EEB Special Seminar: The impact of fire, nutrients, and their interaction on the carbon balance of savanna ecosystems

Adam Pellegrini, NOAA Climate and Global Change Postdoctoral Fellow, Stanford University

prairie prairie
prairie
Carbon emissions from fires in savannas and forests play a key role in the global carbon cycle. As climates change and fires become more frequent and intense, it will be critical to understand what factors determine the resilience of ecosystems to fire. Here, I will present work from tropical savannas in Africa and South America that tests how fire changes ecosystem carbon storage, and the role that climate, nutrients, and plant traits play in mediating the response of savannas to fire. By sampling fire manipulation experiments that have been ongoing for half a century, I found that fire depleted carbon and nutrient pools in soils and vegetation, but that the degree of the effect and the regulating mechanisms depended on climate. The fire-driven nutrient losses filtered the plant community towards more nutrient conservative slow-growing species, suggesting nutrient limitation may limit the recovery of vegetation.

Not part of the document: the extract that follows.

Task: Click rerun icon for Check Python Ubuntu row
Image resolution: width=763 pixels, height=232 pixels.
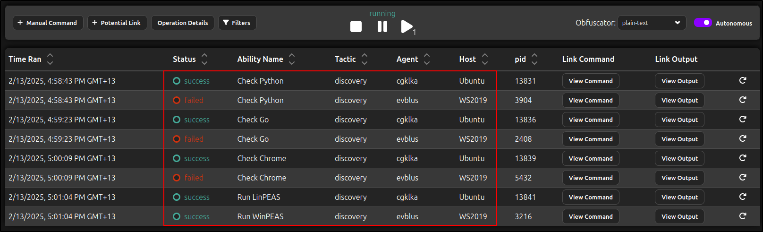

Along similar lines, particular plant traits regulated whether species could avoid mortality during fire and were significant determinants of carbon losses at the landscape scale. These results raise new questions about how nutrient losses may limit carbon sequestration, and whether the distribution of plant functional traits can be used to predict resilience across different ecosystems, which I will discuss in the context of my current and future work.